What you need to do
Within the lines below, find those that hold the string "computer" and copy each one.

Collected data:
● ● ● ●
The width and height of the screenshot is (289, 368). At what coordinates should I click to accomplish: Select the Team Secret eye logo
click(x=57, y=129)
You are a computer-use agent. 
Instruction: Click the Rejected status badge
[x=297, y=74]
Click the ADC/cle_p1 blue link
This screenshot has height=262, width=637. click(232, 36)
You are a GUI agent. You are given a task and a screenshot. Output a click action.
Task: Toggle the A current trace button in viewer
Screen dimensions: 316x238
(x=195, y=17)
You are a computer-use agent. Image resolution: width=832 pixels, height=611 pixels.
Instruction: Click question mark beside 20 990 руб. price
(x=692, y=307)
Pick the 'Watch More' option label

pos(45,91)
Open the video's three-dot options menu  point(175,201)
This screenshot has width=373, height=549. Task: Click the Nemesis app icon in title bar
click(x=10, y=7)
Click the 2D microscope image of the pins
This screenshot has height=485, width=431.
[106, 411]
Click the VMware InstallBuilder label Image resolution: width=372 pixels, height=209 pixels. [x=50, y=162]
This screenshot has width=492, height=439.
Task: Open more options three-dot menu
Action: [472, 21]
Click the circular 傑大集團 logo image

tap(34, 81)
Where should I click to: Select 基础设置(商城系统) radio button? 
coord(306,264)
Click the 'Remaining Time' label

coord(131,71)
● ● ● ●
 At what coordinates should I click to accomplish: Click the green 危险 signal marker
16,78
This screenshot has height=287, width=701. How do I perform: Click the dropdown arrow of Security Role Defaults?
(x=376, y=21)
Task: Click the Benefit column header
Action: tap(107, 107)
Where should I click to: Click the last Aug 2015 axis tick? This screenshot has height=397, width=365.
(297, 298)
● ● ● ●
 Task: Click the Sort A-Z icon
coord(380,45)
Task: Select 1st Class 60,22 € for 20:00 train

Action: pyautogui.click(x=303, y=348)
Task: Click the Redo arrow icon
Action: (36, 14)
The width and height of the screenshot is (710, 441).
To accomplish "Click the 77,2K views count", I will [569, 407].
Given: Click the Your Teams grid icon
● ● ● ●
Exercise output
You are a computer-use agent. 
You are a computer-use agent. Image resolution: width=832 pixels, height=611 pixels.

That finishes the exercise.